Sono in fondo gli stessi elementi che lo avevano fatto immediatamente riconoscere quando, nel 1987, sbarco’ alla Mostra di Venezia con il suo primo lungometraggio (scritto con Franco Bernini) «Notte italiana» che immergeva in un abbacinante bianco e nero le tragicomiche storie di un «giallo» in salsa padana, pieno d’arguzia e di passione. Non faceva sconti alla realtà italiana e al suo lento corrompersi, Carlo Mazzacurati, ed è stata forse la sua etica severa (nascosta in una quieta bonomia) a renderlo immediatamente simpatico a Nanni Moretti che fu uno dei suoi pigmalioni insieme a Gabriele Salvatores che usò la sua sceneggiatura vincitrice al Premio Solinas per «Marrakech Express». Per Moretti produttore Mazzacurati aveva invece scritto la sceneggiatura di «Domani accadrà» che avrebbe poi diretto il suo «gemello» artistico degli esordi, Daniele Luchetti.

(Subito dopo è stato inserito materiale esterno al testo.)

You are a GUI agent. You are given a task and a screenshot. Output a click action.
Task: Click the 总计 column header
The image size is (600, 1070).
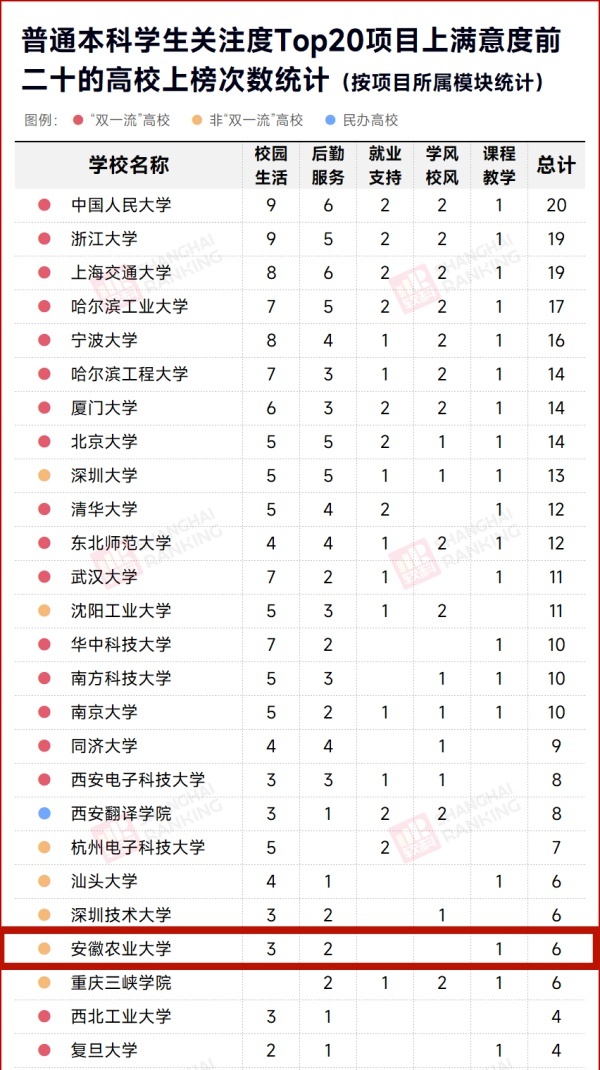(x=556, y=165)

Figlio di un ingegnere, rampollo di una sobria borghesia padovana, Carlo Mazzacurati diventa adepto del cinema già al liceo, cresciuto a film invisibili e tesori di cineteca da Piero Tortolina, infaticabile animatore del cineclub «Cinema Uno». Poi il ragazzo «emigra» nella vicina Bologna, uno dei primi studenti del Dams, dove prende confidenza con gli «attrezzi del mestiere» e firma il suo esordio amatoriale «Vagabondi», girato con una cinepresa 16mm grazie ai soldi di una piccola eredità. Il film è bello, vince il primo premio alla rassegna milanese Filmmakers e viene scelto dalla distribuzione Gaumont per una circolazione di sala.

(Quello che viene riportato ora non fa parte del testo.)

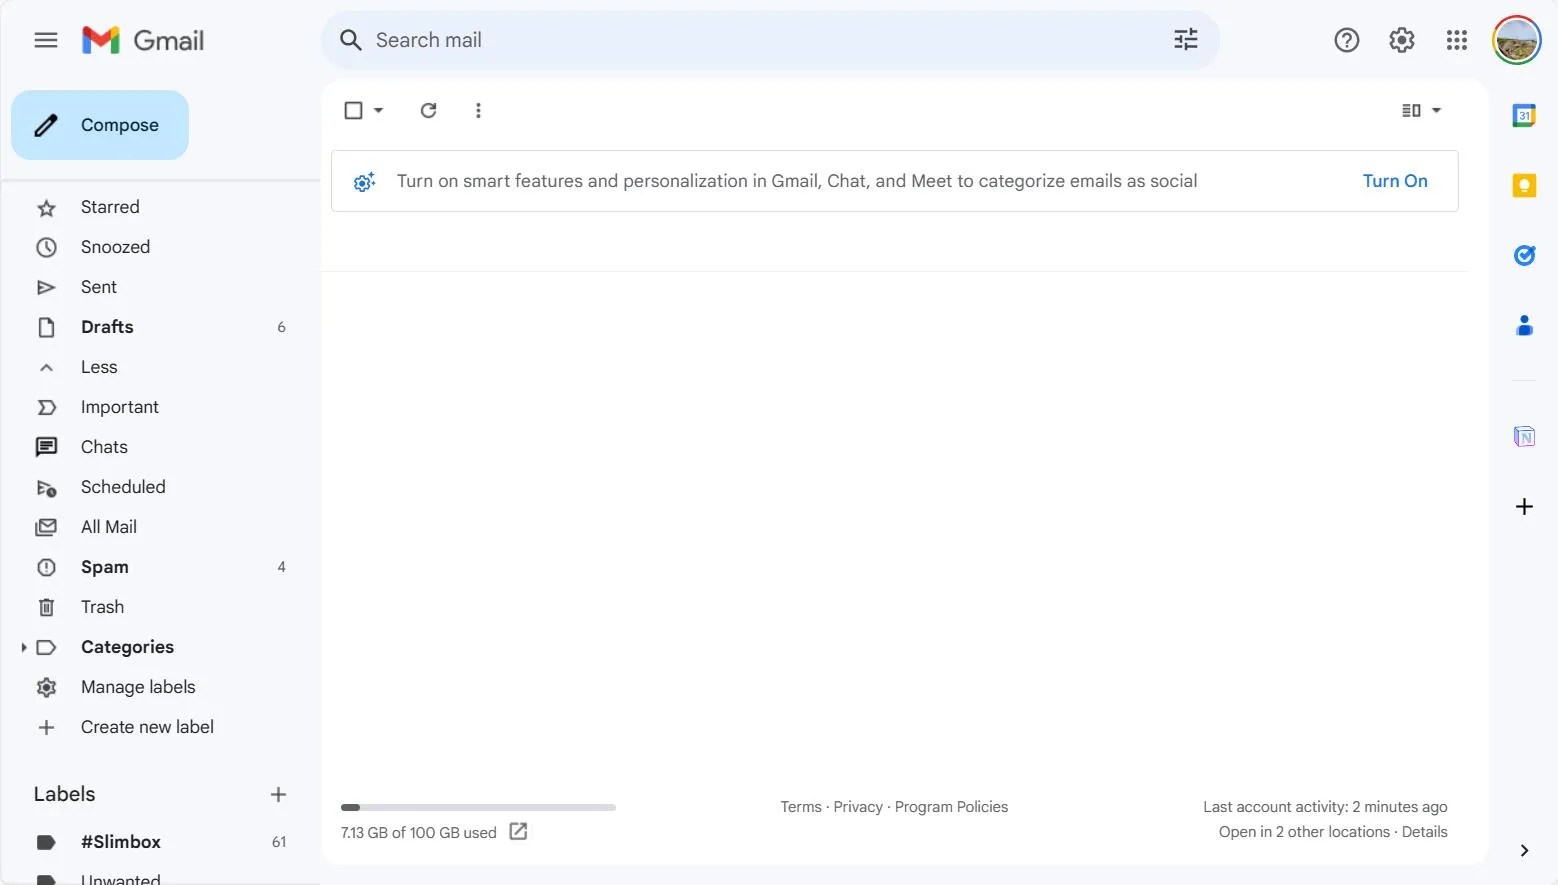The width and height of the screenshot is (1558, 885).
Task: Open the main navigation hamburger menu
Action: (x=45, y=40)
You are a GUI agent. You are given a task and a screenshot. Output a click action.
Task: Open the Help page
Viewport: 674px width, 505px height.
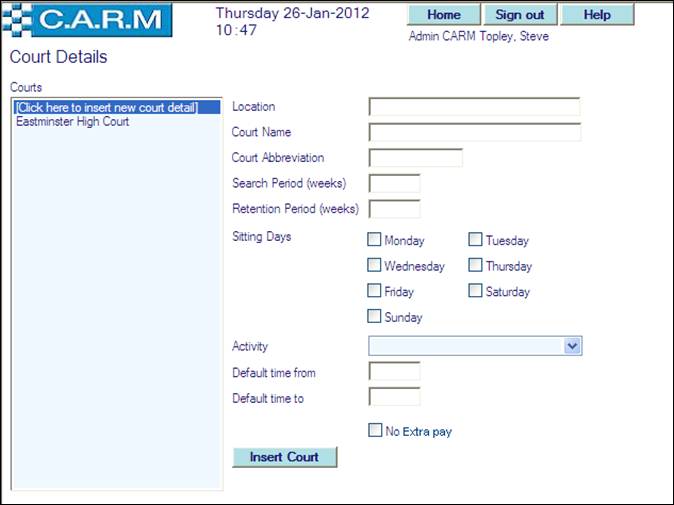597,15
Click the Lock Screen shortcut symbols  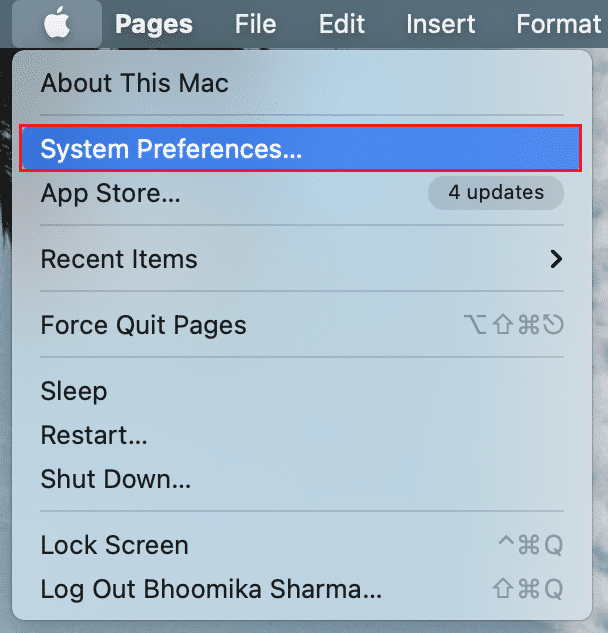coord(532,545)
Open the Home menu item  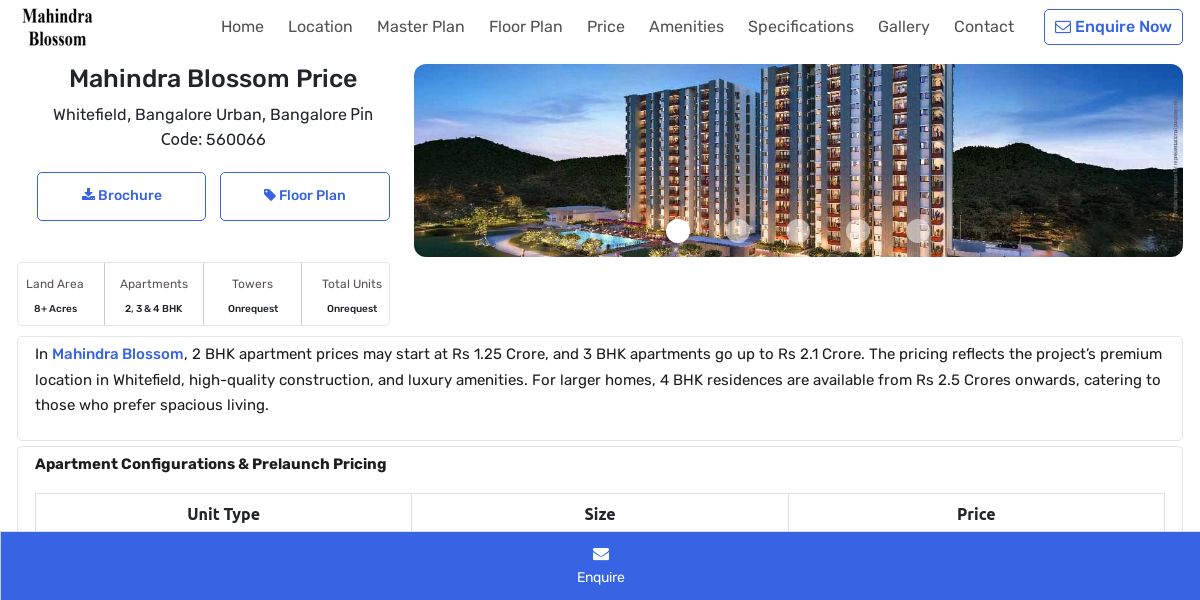242,27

Purtroppo è il 1983 e la casa distributrice chiude la sua filiale italiana sicché il progetto resterà nel cassetto. Con la tenacia tranquilla del suo carattere, il futuro regista scende a Roma, si fa le ossa come sceneggiatore (firma anche il copione di un titolo cult come «Fracchia contro Dracula») e poi passa dietro la macchina da presa. Da allora non ha mai avuto seri problemi per realizzare le storie che aveva a cuore: poche, distillate con scelte non in sintonia con le mode del momento, ma sempre amatissime dalla critica e in particolare dalla Mostra di Venezia dove era di casa. Arrivano «Il prete bello» (dal romanzo di Parise) nel 1989, «Un’altra vita» (1992), «Il toro» che nel 1994 vince il premio della Giuria alla Mostra del cinema. Ritornerà con uno dei suoi film più personali e significativi («Vesna va veloce», 1996), «L’estate di Davide» (1998) e «La lingua del santo» (2000). Sono gli anni in cui proverà a confrontarsi più direttamente con le fonti della commedia all’italiana, fino a realizzare il remake di un classico come «A cavallo della tigre» nel 2002.

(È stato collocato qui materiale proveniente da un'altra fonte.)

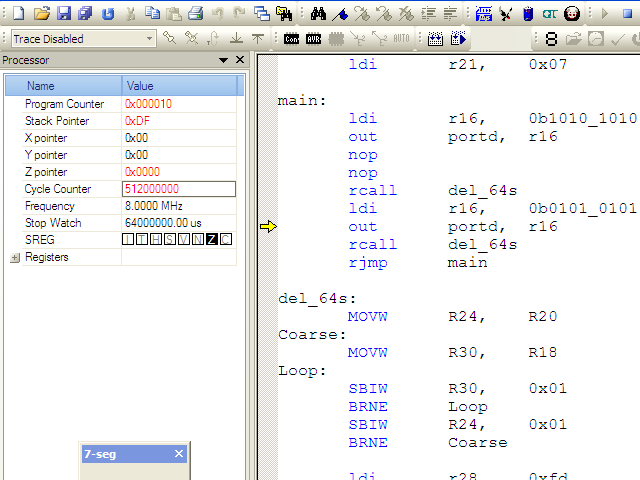Click the New File icon
The width and height of the screenshot is (640, 480).
click(x=17, y=14)
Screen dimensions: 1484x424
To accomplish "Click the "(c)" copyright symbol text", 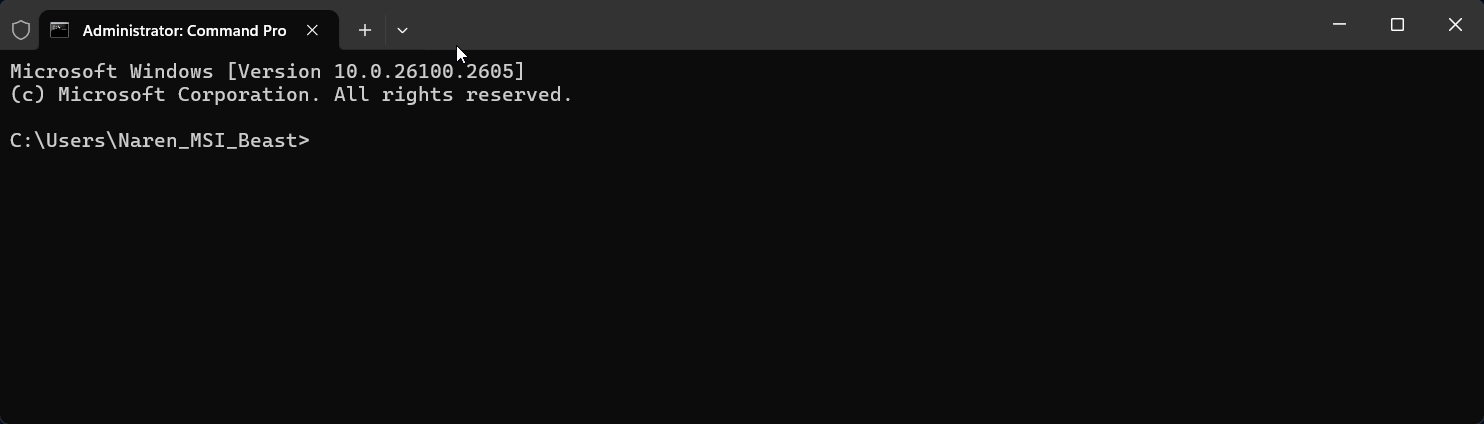I will click(27, 95).
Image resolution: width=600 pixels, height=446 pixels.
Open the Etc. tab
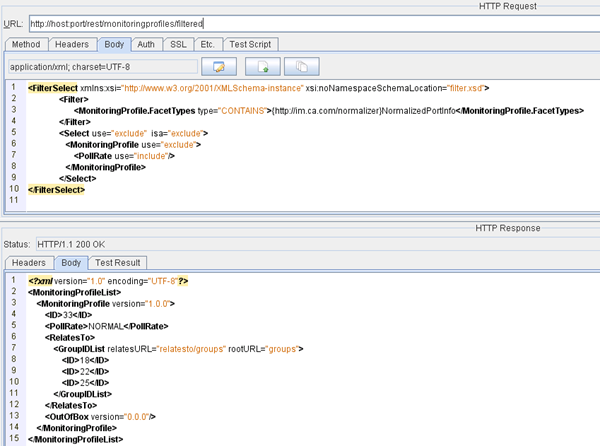tap(207, 44)
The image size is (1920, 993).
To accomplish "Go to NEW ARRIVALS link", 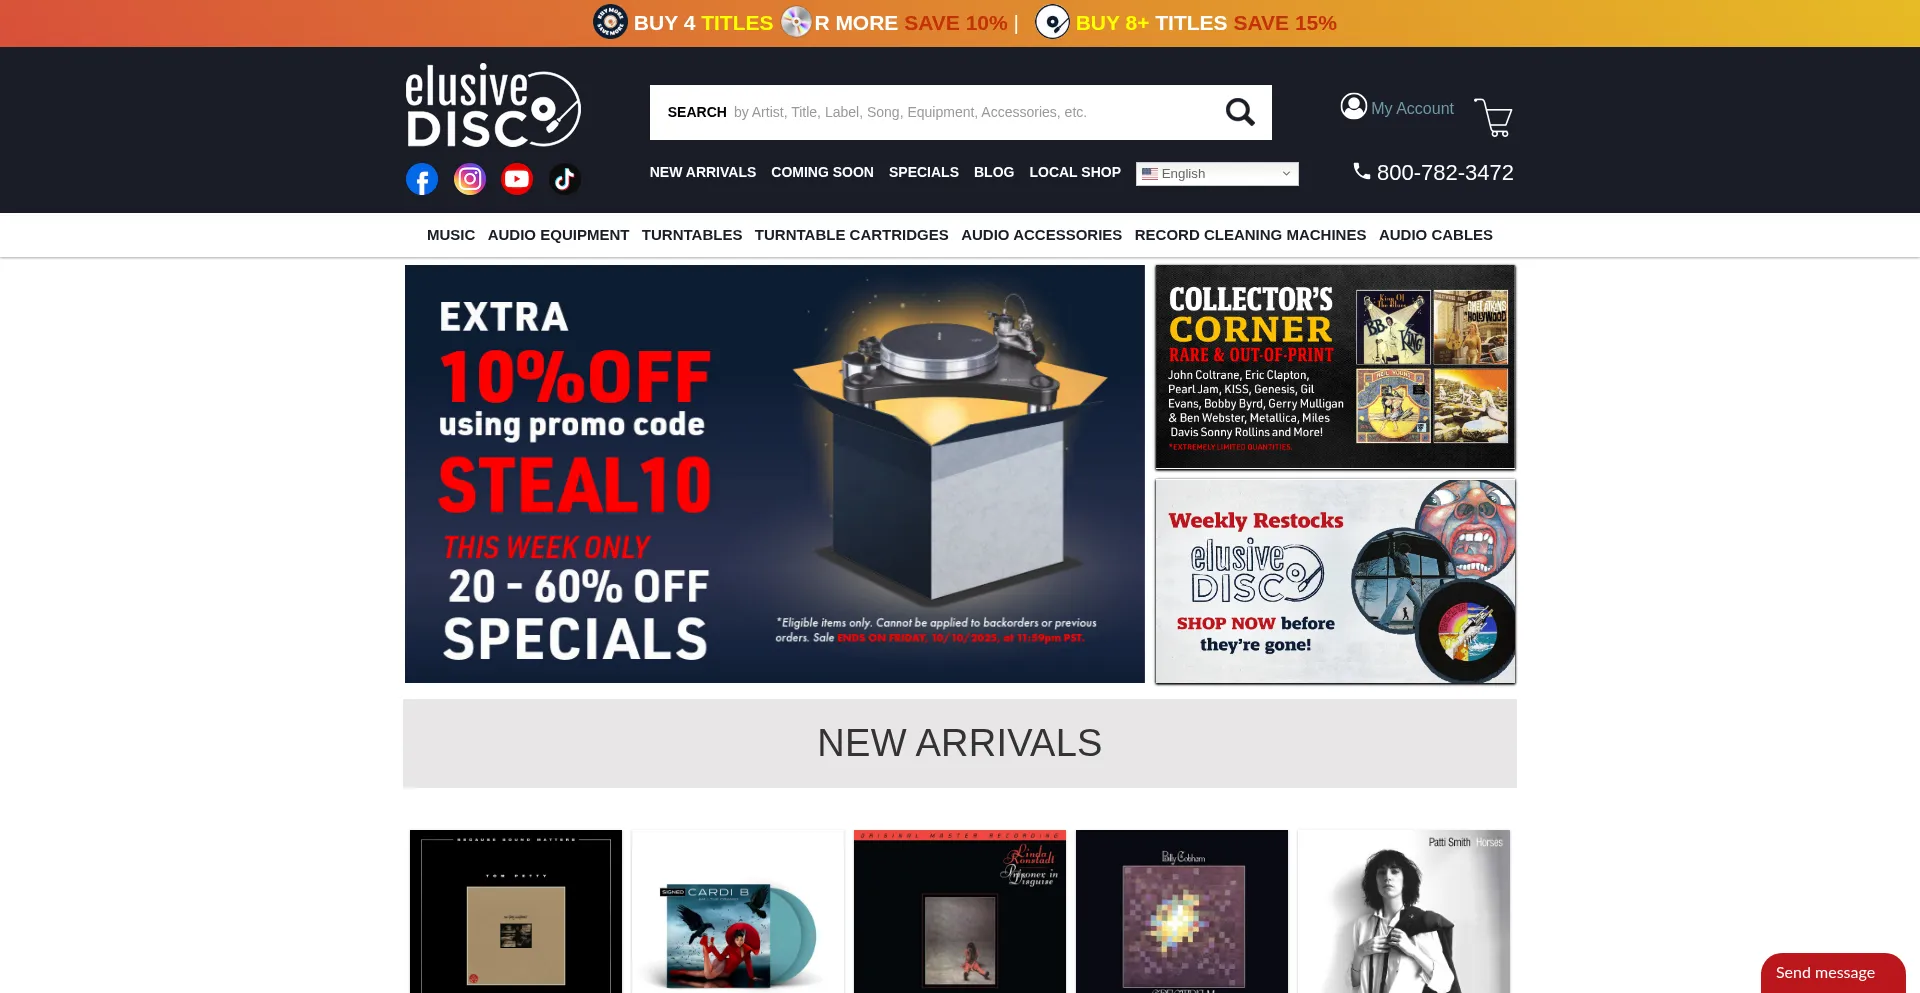I will tap(703, 172).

Ma la sua vena segreta è meno smagliante, meno «facile»: si realizza nel documentario (memorabili i suoi ritratti di «grandi vecchi» della cultura veneta come Mario Rigoni Stern, Andrea Zanzotto, Luigi Meneghello) o nel cinema di personaggi, racconto dei vinti della Storia come nel bellissimo «La giusta distanza» premiato alla Festa di Roma nel 2007. Tra l’ultimo racconto inventato (il surreale «La passione» del 2010) e l’ancora inedito «La sedia della felicità» passano quattro anni. Ma Mazzacurati, che pure è tornato a vivere nella sua città natale confessando una certa allergia a Cinecittà e dintorni, è tutto fuorché pigro in quello stesso periodo: dirige due documentari, dà vita insieme ad Angelo Barbagallo al suo unico titolo da produttore, «The One Man Beatles» di Cosimo Messeri, assume la presidenza della Fondazione Museo del Cinema di Bologna, sospinge fino alla realizzazione il documentario in memoria dell’amico e maestro Piero Tortolina.
Il suo volto non era molto conosciuto, come capita spesso ai registi, ma per tre volte apparve come attore nei film di Nanni Moretti: «Palombella rossa», «Caro diario», «Il caimano». Per chi non lo ricorda si può dire che era alto, biondo, elegante nella sua ostentata goffaggine, gentile e quieto come i suoi maestri, Andrea Zanzotto su tutti. Era un italiano come forse non ne nascono più.